She shrugged. “Just two men. One was a fat man and the other was a big man like the Reverend Ian, God bless him. ’Twas the big one who stayed in the doorway over there to set off the bomb.”

“Did the police ask you to identify them?”

“Sure they asked. Made me look at some photos, but I couldn’t pick out who they were. It was night, you see, and I couldn’t see the faces too clearly. You are a reporter, aren’t you? I can tell these things.”

“Yes, I’m a reporter,” I conceded. It seemed the easiest way.

“You’ll not say that I spoke to you. T’would mark me out for them murderous bastards. They’d think nothing o’ killin’ me in me bed.”

“I promise I’ll say nothing to anyone.”

“You knew them, did you? The ones what got killed?”

“I’ve come across one of them.”

“Take my word for it, they were no good. Both of ’em. You say that when you write about it in your newspaper. One was a crook and the other was a filthy little slut of a prostitute.”
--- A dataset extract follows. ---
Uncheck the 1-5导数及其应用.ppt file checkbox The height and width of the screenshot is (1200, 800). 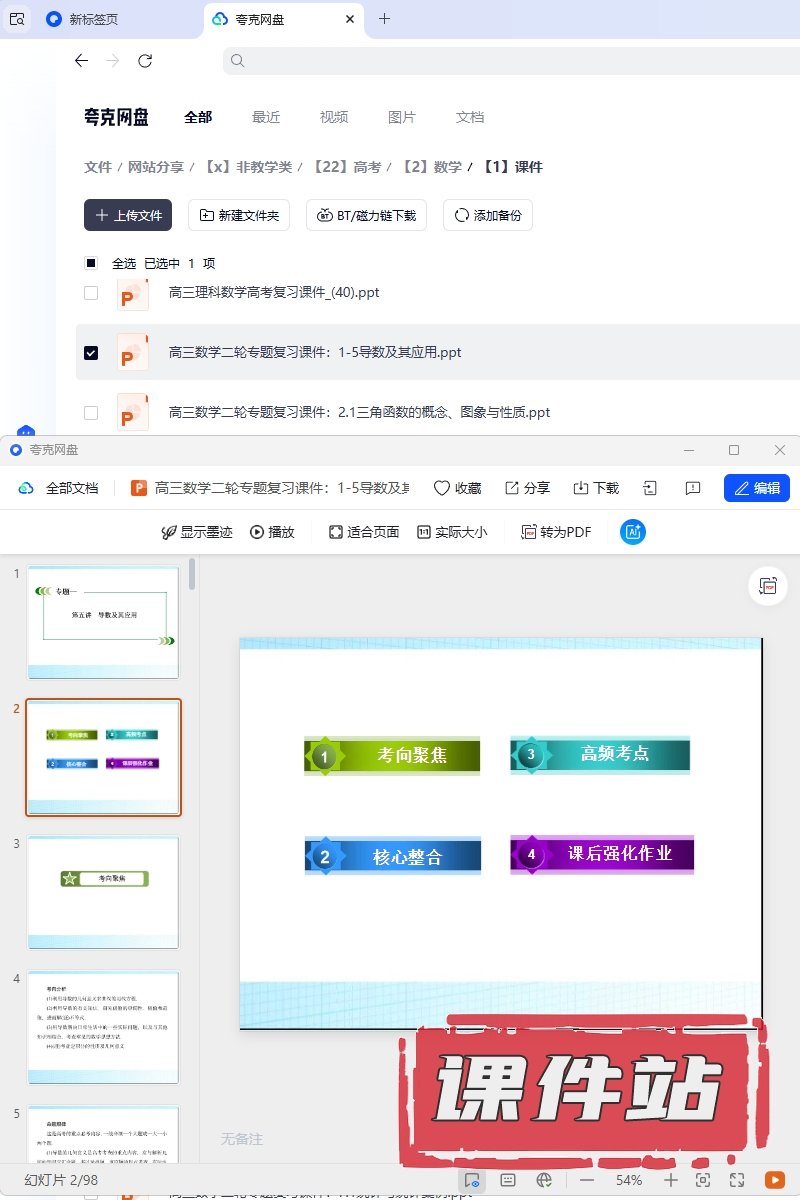pyautogui.click(x=91, y=353)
“I’ll remember what you say.” I resisted the urge to wrap my hands about her throat.

Seemingly satisfied, she shuffled on down the street.

It was just coming up to eleven o’clock and I had more time to use up before I went back to the apartment for lunch with Penny. Maybe this was a good moment to confront Pat Mulholland once more.

I made my way back to the apartment at the Divis, left the car parked nearby and hoped it would still be in one piece when I got back to it. The local drop-outs were hanging about, just as before, and they gave me the same sort of visual going-over, but I bluffed it out. With some misgivings, I walked straight past them without giving them a second look.

I didn’t pick up the sound of screaming kids inside the apartment when I approached. Mulholland was alone and that suited me well. He looked at me suspiciously through the half opened front door, skin pale like parchment and eyes still dulled from years of drug abuse. He hadn’t shaved for days.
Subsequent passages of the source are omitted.